“Il ministero dell’Università si è subito attivato insieme all’ateneo di Bologna per ricostruire la situazione dello studente Patrick George Zaky“. Mentre il dicastero dell’Interno del Cairo ha confermato l’arresto del ricercatore egiziano, il primo esponente del governo italiano a esporsi ufficialmente è stato Gateano Manfredi che in una nota ha fatto sapere che “insieme al ministro Luigi Di Maio” stanno “operando tramite i canali diplomatici per reperire informazioni certe e trasparenti e verificare la situazione in maniera accurata nel rispetto dei diritti della persona”. Più tardi Fabio Massimo Castaldo, europarlamentare del Movimento 5 Stelle e vicepresidente del Parlamento europeo, ha chiesto “il rilascio immediato di Patrick e che il governo egiziano renda note le circostanze che hanno portato all’arresto”. “Noi non permetteremo che ci sia un nuovo caso Regeni”, scrive Castaldo su facebook. “Dobbiamo agire adesso, prima che sia troppo tardi”.
L’esponente M5s ricorda che “secondo i suoi legali, nelle 24 ore intercorse dall’arresto al trasferimento in una struttura di detenzione a Mansoura, a 120 chilometri dalla capitale, il giovane sarebbe stato ‘picchiato, sottoposto a elettro shock, minacciato e interrogato su diverse questioni legate al suo lavoro e al suo attivismo’. Secondo quando spiegato dalle autorità, l’arresto è avvenuto in esecuzione di un mandato di cattura emesso nel 2019, del quale Zaki non era a conoscenza. Questo è un fatto gravissimo, e lo è per due ragioni: anzitutto, non si conoscono i motivi che hanno portato all’arresto di Patrick. Di quale colpa sarebbe reo? Inoltre, le parole rilasciate dai legali del ragazzo mi lasciano davvero sgomento: un trattamento del genere è francamente disumano“.
Il ministro degli Esteri Di Maio intanto, fa sapere la Farnesina, “per il tramite dell’Ambasciata d’Italia al Cairo, segue da vicino e fin dal primo momento il caso”. L’Italia ha chiesto l’inserimento del caso all’interno del meccanismo di ‘monitoraggio processuale’ coordinato dalla delegazione Ue in loco che consente ai funzionari delle ambasciate Ue di monitorare l’evoluzione del processo e presenziare alle udienze. “Roma continuerà a seguire il caso sia tramite il coordinamento con i partner che attraverso altri canali rilevanti”. Da alcune ore Amnesty International e parte del mondo politico sta chiedendo all’esecutivo Conte di prendere posizione sul tema.

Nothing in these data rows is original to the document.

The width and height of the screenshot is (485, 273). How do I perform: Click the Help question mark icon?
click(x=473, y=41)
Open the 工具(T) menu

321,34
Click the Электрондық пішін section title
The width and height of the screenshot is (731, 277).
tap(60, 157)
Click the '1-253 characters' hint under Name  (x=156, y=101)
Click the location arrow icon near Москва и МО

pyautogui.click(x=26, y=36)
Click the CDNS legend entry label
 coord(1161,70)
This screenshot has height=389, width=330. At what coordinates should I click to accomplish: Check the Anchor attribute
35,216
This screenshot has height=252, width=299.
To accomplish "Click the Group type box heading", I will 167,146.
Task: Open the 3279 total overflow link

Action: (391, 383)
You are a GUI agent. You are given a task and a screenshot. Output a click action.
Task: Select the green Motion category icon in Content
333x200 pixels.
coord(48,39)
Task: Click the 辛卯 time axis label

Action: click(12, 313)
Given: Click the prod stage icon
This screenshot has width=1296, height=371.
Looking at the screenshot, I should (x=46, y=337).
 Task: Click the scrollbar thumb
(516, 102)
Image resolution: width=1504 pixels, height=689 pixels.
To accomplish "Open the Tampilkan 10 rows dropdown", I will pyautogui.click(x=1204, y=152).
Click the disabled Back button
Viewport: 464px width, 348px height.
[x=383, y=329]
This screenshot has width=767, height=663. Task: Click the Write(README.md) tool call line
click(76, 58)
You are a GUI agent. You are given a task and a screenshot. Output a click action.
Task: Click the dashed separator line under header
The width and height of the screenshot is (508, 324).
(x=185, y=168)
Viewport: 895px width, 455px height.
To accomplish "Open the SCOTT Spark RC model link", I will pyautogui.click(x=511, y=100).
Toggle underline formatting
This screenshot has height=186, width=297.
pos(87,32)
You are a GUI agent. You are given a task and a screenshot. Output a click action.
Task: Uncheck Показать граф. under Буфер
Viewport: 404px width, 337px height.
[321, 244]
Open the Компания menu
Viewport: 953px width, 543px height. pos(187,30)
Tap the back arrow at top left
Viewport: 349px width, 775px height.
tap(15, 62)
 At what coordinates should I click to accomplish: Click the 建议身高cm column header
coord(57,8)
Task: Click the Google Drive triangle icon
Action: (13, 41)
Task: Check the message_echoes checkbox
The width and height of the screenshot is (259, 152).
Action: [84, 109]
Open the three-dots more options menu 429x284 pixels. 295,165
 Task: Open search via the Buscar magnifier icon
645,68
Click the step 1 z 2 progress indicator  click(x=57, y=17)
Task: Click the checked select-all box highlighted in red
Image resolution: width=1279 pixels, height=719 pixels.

Ieri ha parlato il presidente della commissione d’inchiesta sull’uccisione di Giulio Regeni Erasmo Palazzotto: “L’Italia non può fare finta di niente”, ha detto. Domenica Riccardo Noury, portavoce di Amnesy in Italia, ha detto al Guardian che Zaki “era probabilmente spiato in Italia”.
L’università di Bologna, dove lo studente stava appunto frequentando un master sugli studi di genere, ha creato un gruppo di crisi per seguire, in stretto contatto con le autorità competenti, la vicenda. “L’ateneo – ha detto il prorettore Mirko Degli Esposti, “sta seguendo con grande attenzione l’evolversi della situazione e auspica che questa vicenda possa avere un esito rapido e positivo, nella piena trasparenza e completezza delle informazioni e nel pieno rispetto dei diritti delle persone. Speriamo che Patrick possa tornare al più presto a Bologna per riprendere gli studi del secondo semestre e proseguire poi il suo percorso anche il prossimo anno come aveva previsto”. Patrick George Zaky ha vinto una borsa di studio, dopo una rigorosa selezione, per partecipare al master internazionale Gemma, un corso di studio unico in Europa sugli studi di genere. “Da quando ha iniziato le sue attività all’Università di Bologna lo scorso settembre, Patrick ha partecipato al corso con grande entusiasmo, competenza e professionalità. Tutte le testimonianze raccolte da parte dei docenti e delle studentesse e studenti che lo hanno conosciuto restituiscono un ritratto molto diverso da quanto sembrano indicare le autorità egiziane”.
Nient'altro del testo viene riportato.